Open Patrick-PhoenixAI opened 4 years ago

Patrick-PhoenixAI commented 4 years ago

Hi @PingoLH

I am trying to convert the HarDNet pytorch segmentation model into a TensorRT engine to speedup the process, I want to use the model on a Jetson Xavier device.

Could you please give some advice or some guidance for the conversion process?

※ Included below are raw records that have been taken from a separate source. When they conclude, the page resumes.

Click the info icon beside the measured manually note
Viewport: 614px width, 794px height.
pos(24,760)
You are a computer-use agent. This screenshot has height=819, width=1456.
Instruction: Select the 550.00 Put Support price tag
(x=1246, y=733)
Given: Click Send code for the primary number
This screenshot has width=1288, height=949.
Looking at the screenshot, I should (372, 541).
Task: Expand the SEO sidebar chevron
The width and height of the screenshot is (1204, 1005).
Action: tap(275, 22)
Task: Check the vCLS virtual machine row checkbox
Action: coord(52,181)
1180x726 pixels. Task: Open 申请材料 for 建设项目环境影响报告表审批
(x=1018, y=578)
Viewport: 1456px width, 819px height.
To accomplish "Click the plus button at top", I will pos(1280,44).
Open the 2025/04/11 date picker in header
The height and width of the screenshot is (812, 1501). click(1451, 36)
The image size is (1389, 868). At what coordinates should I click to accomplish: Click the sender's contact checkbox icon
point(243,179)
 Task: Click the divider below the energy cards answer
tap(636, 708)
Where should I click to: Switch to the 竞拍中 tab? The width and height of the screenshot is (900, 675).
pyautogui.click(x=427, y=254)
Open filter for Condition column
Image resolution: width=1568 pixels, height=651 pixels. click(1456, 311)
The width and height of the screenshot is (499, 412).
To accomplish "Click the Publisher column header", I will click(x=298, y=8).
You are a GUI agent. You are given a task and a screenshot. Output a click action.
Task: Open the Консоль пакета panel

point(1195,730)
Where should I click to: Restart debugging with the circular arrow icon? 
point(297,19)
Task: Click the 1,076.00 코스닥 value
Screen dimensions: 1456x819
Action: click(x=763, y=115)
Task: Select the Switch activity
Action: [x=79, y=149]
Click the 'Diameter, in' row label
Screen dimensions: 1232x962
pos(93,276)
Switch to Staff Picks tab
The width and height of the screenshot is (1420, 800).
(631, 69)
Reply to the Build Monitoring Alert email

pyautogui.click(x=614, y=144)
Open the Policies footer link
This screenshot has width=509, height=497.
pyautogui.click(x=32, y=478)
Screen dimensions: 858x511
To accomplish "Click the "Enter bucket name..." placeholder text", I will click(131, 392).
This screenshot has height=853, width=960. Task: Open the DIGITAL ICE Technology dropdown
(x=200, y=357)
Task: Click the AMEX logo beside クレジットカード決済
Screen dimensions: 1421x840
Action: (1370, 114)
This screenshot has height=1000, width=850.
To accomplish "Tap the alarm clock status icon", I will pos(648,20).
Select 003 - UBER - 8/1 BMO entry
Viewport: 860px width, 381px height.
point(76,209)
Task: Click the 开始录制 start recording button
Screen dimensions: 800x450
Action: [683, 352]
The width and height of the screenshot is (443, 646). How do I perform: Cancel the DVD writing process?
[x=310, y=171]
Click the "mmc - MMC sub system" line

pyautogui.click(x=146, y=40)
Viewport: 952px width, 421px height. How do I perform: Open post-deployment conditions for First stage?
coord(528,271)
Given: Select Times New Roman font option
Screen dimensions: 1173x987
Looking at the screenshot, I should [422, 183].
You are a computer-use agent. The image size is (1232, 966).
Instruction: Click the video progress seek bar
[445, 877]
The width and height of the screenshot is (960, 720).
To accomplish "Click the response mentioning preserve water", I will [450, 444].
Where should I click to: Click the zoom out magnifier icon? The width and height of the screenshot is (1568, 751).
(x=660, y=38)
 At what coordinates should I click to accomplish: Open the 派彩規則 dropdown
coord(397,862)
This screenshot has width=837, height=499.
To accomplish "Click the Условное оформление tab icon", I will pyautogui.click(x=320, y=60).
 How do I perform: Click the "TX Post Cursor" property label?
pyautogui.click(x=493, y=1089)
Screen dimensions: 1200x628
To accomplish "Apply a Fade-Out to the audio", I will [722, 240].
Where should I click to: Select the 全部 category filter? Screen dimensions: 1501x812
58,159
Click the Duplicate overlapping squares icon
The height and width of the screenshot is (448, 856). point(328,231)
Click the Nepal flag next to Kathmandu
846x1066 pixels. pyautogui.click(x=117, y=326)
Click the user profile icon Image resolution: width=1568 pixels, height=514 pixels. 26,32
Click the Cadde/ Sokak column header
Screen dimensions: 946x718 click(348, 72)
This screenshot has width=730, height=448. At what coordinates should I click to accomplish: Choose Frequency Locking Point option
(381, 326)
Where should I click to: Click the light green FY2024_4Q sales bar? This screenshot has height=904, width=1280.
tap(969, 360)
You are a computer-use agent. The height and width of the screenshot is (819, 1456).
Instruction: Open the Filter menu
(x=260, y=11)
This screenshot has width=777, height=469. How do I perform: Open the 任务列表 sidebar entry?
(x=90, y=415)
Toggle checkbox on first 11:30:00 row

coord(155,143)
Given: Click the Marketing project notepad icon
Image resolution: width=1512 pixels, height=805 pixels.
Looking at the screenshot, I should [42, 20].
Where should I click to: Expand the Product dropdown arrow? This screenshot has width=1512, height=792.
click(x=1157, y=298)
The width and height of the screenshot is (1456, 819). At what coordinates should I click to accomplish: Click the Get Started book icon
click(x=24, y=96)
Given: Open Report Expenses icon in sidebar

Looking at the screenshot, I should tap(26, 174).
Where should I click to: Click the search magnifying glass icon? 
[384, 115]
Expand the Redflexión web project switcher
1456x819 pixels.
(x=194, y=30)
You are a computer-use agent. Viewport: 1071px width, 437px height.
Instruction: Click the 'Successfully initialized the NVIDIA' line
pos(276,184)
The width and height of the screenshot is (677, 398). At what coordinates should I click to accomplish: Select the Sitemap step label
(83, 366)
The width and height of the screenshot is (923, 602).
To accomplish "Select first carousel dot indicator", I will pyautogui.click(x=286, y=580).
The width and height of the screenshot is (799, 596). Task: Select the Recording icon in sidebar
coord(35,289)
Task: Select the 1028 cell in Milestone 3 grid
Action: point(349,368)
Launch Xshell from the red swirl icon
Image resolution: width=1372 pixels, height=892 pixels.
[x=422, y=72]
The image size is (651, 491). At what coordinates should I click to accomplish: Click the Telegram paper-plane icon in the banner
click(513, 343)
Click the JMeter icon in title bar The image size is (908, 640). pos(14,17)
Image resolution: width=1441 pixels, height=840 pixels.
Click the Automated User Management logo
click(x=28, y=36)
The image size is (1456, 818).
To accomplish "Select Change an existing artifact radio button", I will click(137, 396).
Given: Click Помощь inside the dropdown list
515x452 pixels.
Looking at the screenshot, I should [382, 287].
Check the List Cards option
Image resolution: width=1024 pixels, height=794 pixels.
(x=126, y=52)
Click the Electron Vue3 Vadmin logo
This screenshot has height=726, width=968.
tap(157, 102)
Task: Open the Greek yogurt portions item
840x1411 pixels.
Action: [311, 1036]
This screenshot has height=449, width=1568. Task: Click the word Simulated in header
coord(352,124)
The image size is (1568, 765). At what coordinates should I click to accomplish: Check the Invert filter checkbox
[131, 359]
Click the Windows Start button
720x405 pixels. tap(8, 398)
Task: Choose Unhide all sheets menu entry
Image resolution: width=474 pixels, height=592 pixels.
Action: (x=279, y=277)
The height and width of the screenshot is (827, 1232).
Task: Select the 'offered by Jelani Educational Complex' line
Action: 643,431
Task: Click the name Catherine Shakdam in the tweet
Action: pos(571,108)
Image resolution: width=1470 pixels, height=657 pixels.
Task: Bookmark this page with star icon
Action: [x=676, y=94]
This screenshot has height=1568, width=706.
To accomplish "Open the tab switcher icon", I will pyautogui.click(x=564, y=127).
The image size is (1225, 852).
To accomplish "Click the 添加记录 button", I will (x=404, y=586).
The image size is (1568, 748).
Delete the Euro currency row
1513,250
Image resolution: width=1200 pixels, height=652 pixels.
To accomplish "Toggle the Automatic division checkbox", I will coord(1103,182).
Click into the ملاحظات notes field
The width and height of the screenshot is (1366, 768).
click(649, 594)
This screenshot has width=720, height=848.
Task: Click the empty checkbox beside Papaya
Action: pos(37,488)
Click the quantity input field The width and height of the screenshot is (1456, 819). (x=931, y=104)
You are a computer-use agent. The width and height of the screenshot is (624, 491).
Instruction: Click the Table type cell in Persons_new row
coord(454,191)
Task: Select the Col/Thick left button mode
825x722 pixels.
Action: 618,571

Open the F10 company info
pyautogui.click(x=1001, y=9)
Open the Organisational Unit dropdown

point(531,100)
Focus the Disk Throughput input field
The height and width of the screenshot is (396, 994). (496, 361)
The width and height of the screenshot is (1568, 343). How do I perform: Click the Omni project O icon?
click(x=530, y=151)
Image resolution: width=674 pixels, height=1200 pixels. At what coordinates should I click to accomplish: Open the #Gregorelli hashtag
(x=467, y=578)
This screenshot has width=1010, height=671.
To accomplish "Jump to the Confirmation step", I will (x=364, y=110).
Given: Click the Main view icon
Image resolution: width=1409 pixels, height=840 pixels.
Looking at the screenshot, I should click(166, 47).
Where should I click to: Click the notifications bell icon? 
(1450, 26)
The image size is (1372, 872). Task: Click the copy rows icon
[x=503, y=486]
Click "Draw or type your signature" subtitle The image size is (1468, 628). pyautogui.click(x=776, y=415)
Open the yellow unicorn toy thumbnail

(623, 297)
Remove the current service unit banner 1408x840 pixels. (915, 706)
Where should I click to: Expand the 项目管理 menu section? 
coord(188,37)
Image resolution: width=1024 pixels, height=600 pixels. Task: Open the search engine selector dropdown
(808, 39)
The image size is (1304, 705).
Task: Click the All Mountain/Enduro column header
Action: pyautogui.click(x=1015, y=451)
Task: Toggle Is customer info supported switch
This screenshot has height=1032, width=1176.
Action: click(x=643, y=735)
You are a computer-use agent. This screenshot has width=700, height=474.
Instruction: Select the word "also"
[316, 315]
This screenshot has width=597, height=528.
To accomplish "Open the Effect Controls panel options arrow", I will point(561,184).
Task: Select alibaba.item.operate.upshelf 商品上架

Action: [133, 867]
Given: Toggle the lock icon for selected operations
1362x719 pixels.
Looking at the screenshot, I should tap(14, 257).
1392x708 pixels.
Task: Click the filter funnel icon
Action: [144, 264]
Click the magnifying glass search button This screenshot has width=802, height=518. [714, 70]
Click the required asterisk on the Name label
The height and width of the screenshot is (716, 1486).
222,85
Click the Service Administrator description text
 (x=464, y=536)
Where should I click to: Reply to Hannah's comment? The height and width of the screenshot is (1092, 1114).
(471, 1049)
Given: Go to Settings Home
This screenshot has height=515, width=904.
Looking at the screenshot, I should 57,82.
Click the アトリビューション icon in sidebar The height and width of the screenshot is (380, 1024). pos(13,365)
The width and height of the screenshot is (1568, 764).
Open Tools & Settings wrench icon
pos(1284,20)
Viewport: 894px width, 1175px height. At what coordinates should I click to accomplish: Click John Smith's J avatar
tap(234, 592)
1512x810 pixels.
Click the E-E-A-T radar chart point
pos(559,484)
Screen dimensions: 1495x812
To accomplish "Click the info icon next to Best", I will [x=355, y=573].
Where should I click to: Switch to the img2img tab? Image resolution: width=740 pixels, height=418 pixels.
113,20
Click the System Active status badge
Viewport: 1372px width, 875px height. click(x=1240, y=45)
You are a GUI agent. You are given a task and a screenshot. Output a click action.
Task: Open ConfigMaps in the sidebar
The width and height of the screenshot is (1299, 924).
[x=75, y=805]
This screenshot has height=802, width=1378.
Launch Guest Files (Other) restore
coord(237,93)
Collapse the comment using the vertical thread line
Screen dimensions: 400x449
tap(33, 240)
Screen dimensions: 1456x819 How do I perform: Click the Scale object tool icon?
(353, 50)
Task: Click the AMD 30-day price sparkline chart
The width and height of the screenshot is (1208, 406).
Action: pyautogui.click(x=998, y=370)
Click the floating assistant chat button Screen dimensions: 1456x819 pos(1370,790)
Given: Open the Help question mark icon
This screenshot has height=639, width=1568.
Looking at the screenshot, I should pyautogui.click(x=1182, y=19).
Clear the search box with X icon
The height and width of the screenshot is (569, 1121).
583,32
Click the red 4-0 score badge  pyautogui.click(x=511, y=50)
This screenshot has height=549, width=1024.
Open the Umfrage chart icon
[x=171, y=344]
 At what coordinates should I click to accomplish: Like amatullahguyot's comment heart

PingoLH commented 4 years ago

Hi, this repo is very helpful for converting the model quickly: https://github.com/NVIDIA-AI-IOT/torch2trt

JosephChenHub commented 4 years ago

Hi @PingoLH

I am trying to convert the HarDNet pytorch segmentation model into a TensorRT engine to speedup the process, I want to use the model on a Jetson Xavier device.

Could you please give some advice or some guidance for the conversion process?

I can give you some advices based on my own experience. I have converted the HardNet model to TensorRT, and the inference speed including preprocessing the image is about 28ms (640x640). Here are the key steps: 1.) replace the F.interpolate with your custom interpolation method (you just need to register a new class using python), then convert the model to onnx file (I use PyTorch 1.2.0, onnx opset_version:9) 2.) implement a plugin of interpolation using TensorRT API, and add the plugin lib to the tool `https://github.com/onnx/onnx-tensorrt.git' . After compiled and linked the plugin, you can convert the onnx file to TensorRT engine file. 3.) use OpenCV to read images, and deserialize the TensorRT engine file to run inference. (by c++)

electronicYH commented 4 years ago

@JosephChenHub Could you please tell me how to replace the F.interpolate with your custom interpolation method. Thank you for your help!